We did not anticipate the economic recession

The third outcome was an ability to move on when nothing else can be done. It is said that the only constant thing in life is change. And sometimes you have to choose to hold on or to walk away. Sometimes it is necessary to look at a dead horse and to dismount in spite of being unsure of the next steps. When my husband opted for living abroad and I left for Ireland, all our hopes and dreams of endless opportunities were wound in this adventure. We were hard working professionals with decent jobs. We did not anticipate the economic recession that fell over Europe and America in the following months leading the economic crash in summer of 2008. Living abroad was supposed to be magical – not catastrophic.
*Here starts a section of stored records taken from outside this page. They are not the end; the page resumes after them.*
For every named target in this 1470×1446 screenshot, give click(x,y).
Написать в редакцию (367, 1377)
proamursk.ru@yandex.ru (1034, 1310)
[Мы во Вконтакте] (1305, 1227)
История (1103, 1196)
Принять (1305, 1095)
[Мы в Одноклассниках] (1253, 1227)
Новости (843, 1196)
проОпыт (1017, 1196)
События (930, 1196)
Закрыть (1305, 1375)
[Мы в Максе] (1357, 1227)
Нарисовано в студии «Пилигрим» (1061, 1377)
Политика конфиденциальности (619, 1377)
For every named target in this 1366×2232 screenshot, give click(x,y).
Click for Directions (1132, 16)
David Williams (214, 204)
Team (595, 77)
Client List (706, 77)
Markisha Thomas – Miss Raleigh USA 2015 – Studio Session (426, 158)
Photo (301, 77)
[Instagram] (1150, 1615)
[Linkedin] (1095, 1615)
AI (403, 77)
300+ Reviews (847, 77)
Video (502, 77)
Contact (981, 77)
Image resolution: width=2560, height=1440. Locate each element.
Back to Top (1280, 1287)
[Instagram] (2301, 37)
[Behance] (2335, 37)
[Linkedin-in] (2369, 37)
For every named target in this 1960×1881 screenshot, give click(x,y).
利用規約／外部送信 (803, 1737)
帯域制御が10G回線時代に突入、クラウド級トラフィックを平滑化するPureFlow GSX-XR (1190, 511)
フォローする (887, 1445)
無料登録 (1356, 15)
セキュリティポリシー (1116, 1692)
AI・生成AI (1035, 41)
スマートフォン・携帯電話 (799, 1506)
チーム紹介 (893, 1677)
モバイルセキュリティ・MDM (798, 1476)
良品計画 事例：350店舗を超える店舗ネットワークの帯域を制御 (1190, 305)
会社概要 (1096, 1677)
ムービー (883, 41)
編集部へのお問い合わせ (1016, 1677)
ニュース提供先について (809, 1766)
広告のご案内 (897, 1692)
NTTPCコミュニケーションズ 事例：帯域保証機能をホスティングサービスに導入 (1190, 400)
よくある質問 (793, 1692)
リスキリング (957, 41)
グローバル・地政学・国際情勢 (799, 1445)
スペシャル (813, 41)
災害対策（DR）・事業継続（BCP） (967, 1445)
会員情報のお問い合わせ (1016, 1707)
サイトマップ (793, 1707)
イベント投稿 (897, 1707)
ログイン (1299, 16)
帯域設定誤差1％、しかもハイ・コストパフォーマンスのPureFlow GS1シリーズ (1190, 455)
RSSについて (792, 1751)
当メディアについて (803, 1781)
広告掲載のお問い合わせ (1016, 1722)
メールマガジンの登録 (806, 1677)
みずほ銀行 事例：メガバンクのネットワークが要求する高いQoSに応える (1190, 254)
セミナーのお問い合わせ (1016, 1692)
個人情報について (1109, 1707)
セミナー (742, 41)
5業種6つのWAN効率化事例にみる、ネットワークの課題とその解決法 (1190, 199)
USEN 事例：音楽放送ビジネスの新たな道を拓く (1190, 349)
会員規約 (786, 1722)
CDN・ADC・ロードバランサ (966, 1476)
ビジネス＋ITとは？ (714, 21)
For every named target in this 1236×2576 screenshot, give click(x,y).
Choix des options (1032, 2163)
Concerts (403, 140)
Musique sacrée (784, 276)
It seemed that almost overnight the Republic of Ireland fell from being Europe’s fastest growing economy, the Celtic Tiger and fastest growing economy to being one of the most debt ridden in Europe. During this time the term PIGS was coined in reference to the most affected countries within the European Union – Portugal, Ireland, Greece and Spain. During the recession, job unemployment rates rose. Having completed my online studies and with no longer any hope of formal employment I had to make the decision to either continue with a very routine life or come home and start over. As sober as a judge, I decided living abroad was not it – and came back home in 2009, and all has been well. This is Africa. The continent that as it is said – brings a glimpse of high hope to the unstable global economy.